Wall-to-wall fun at stone wall festival

A dry stone-wall building festival, the first of its kind, has taken place at Fanad Head.

Local man Jimmy Sweeney, who’s wall was demolished a number of years ago to widen the road, contacted local TD Joe McHugh to talk about re-building it. After much discussion, the pair reached out to monumentalist Michael Mc Groarty and local woman, Caite Fealty.

Together they decided to invite the public to join them on their build.


Luckily the local community and stonemasons were all on board with the idea and to their surprise a lot of people started showing interest.

Muintearas, the ETB, and the Donegal Local Development Company all got involved to make the vision a reality. Údarás na Gaeltachta also provided funding for the wall.

There was a great turnout, some people even travelled from Dublin to take part and to do some instructing. Sean O’Coisteallbha, a teacher in the craft, was also there.

‘All hands on deck’

Speaking to the Donegal News, Caite Fealty said it was a very hands-on experience and the locals, young and old, came out to learn and help out.

“There was 100m of wall to build and there were 50 people working on the wall each day. Many people told us it would take us three weeks to complete the wall, but it only took us two days because it was all hands on deck from start to finish.

“Eddie Sweeney and Aiden McAteer were the two front men of the project from day one. They provided a crash course in dry stone wall building for all the participants. There was some great banter on the wall and everyone did their bit,” she said.


There was also entertainment provided in the evenings.

On the Friday evening Dr Micheal Kennedy, who travelled from Dublin, gave a talk on what Fanad Head was like during the war. Kevin McShane from Downings displayed an outstanding selection of artifacts from the Laurentic shipwreck that he retrieved while diving.

When building the wall, three carvings were made and one of those carvings was of a gold bar. This carving was then built into the wall.

Caite revealed the significance of the gold bar in the wall.

“At where the gold bar carving is, if you line up where you’re standing to the two-storey house’s chimney pot in front of you and look out towards the horizon, the Laurentic shipwreck is at that geographical position at sea. We thought this would be a nice feature to incorporate into our wall,” she said.
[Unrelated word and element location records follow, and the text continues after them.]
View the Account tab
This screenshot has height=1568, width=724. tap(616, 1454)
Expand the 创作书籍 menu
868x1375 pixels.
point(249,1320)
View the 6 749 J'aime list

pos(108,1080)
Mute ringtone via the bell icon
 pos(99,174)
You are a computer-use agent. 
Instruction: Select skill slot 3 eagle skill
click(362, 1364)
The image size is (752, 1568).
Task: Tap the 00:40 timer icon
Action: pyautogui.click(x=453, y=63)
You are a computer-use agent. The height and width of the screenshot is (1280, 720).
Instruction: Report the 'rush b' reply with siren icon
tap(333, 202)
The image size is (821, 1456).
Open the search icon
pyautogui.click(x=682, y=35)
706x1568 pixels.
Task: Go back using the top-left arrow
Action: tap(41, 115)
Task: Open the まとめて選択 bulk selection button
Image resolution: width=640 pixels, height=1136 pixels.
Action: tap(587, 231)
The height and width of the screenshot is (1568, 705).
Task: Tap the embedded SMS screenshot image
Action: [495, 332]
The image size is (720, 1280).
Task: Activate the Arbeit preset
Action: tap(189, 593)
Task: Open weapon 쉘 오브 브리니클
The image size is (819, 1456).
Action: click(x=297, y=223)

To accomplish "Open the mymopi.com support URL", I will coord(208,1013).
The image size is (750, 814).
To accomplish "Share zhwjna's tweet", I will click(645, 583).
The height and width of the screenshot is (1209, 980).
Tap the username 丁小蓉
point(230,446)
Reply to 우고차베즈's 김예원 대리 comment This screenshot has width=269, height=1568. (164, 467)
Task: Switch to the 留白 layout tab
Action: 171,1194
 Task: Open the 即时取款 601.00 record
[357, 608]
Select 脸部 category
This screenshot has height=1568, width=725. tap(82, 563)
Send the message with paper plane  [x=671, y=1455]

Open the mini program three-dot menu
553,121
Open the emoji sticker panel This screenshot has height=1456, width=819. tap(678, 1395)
The shipwreck is off Malin Head and Fanad Head. According to lore 22 gold bars belonging to the Laurentic shipwreck remain unaccounted for.

Kevin McShane also had photographs taken under water of the shipwreck to showcase.

On Saturday night, archaelogist Michael Gibbons gave a talk about the Fanad Peninsula and the local area.

The talks were held in the local community centre and organised by the Fanad Development Association.

Caite praised the Fanad Development Team for all their work throughout the Festival.

“There is a great team of workers on the Fanad Development Team and there was a great encouragement from them throughout the process of re-building the wall.

“They backed this project from day one and helped us work at it to get the job done.

“This festival really brought the community together. With steel toe caps and high visibility jackets we all had a weekend to remember,” she said.